Hierarchical classifier

We implemented a novel hierarchical classfication neural network in DeepPheno. It was inspired by our previous hierarchical classifer in DeepGO [32]. However, the version used in DeepPheno is significantly faster and scalable. The main difference here is that DeepPheno uses only one layer which stores ontology structure whereas DeepGO had a layer for each class in the ontology which required a connection to its children classes. Also, our new model achieves hierarchical consistency by a simple matrix multiplication operation followed by a MaxPooling layer and does not require complex operations. In DeepGO, the largest model can predict around 1, 000 classes while DeepPheno predicts around 4, 000.

We specifically compare DeepPheno with other hierarchical classification methods such as PhenoStruct [15] and HTD/TPR [34]. Also, we use the true path rule [27] to fix hierarchical dependencies of DeepPhenoFlat classifiers and compare them with our hierarchical classifiers. In all cases, the DeepPheno models outperform flat classifiers that apply the true path rule after predictions.

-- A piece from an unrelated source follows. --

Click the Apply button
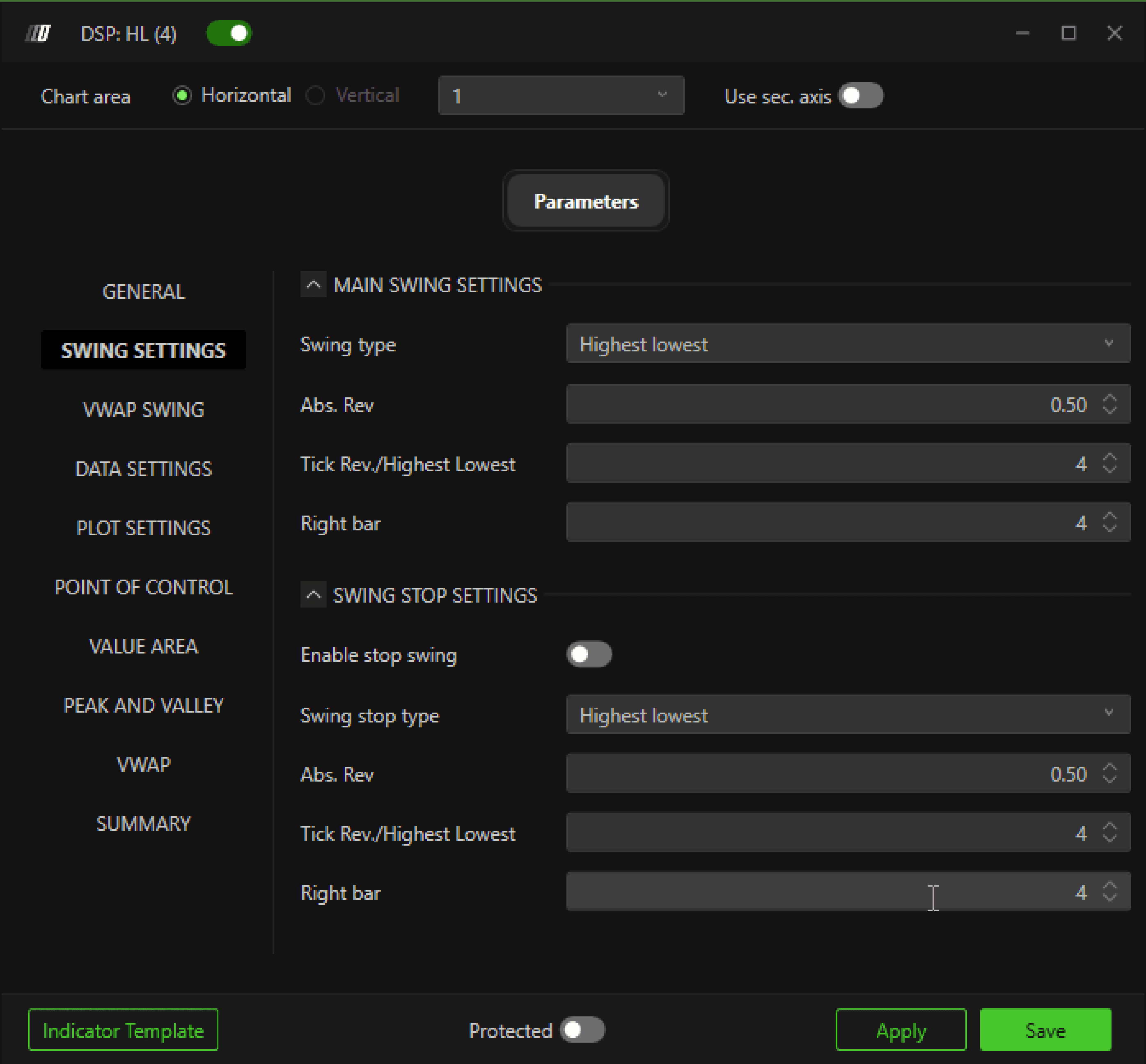 pyautogui.click(x=900, y=1030)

Hierarchical deep neural networks have also been used to simulate interactions between processes within a cell and predict (cellular) phenotypes, notably in the DCell model [59]. DCell established a correspondence between the components of a deep neural network and ontology classes, both to model the hierarchical organization of a cell and to provide a means to explain genotype–phenotype predictions by identifying which parts of the neural network (and therefore which cell components or functions) are active when a prediction is made. DeepPheno uses ontologies both as input and output and to ensure that predictions are consistent with the HPO, but does not directly enable the interpretability of models such as DCell. DeepPheno also solves a different problem compared to DCell; while DCell relates (yeast) genotypes to growth phenotypes, DeepPheno predicts the phenotypic consequences of a loss of function; while DCell can simulate the processes within a cell, DeepPheno aims to simulate some aspects of human physiology and the phenotypes resulting from altering physiological functions.

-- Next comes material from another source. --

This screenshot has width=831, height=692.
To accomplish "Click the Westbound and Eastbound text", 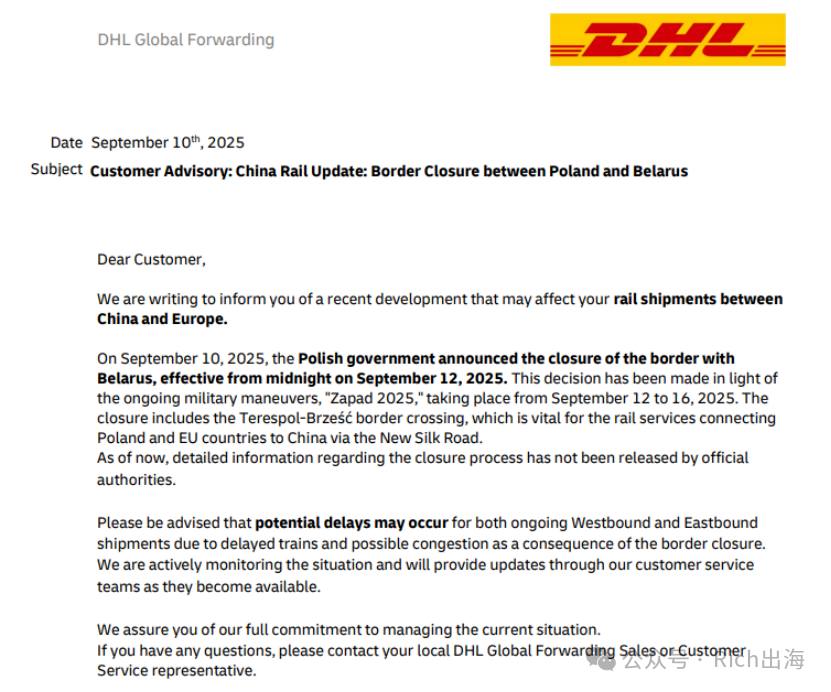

Limitations and future research

Currently, DeepPheno suffers from several limitations. Firstly, we use mainly function annotations and gene expressions as features. This gives our model the ability to predict phenotypes for many genes; however, phenotypes do not only depend on functions of individual gene products but also they arise from complex genetic and environmental interactions. Including such information may further improve our model. Specifically, we plan to include different types of interactions between genes in order to improve prediction of complex phenotypes.

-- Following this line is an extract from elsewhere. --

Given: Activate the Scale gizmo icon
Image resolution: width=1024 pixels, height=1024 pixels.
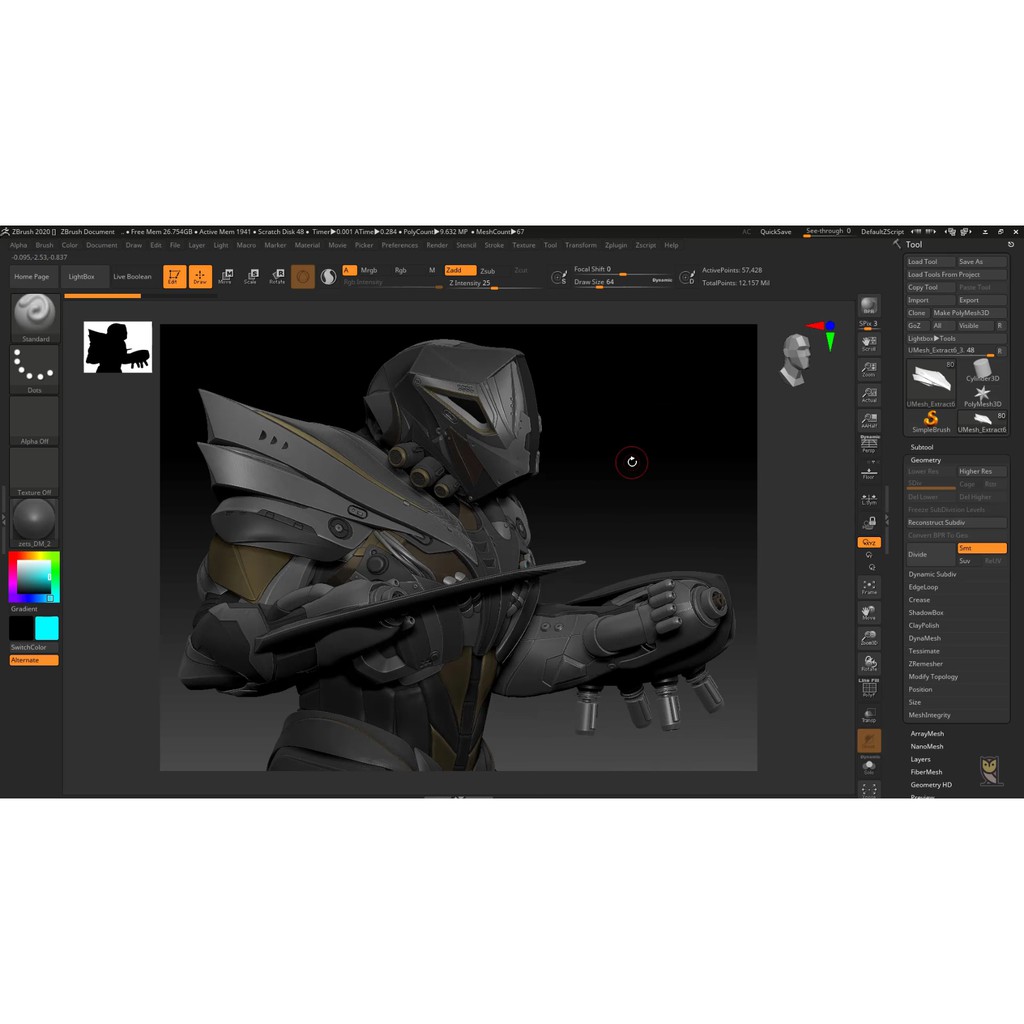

Secondly, DeepPheno currently can only predict a limited number of phenotypes for which we find at least 10 annotated genes. This limitation is caused by the need to train our neural network model and limits DeepPheno’s ability to predict specific phenotypes which are the most informative. One way to overcome this limitation is to include phenotype associations with different evidence, such as those derived from GWAS study instead of using only phenotypes resulting from Mendelian disease as included in the HPO database.

Finally, DeepPheno uses a simple fully connected layer and sparse representation of functional annotations and do not considers the full set of axioms in GO and HPO. Although, this model gave us the best performance in our experiments, we think that more “complex” learning methods which encode all semantics in the ontologies need to be considered in the future.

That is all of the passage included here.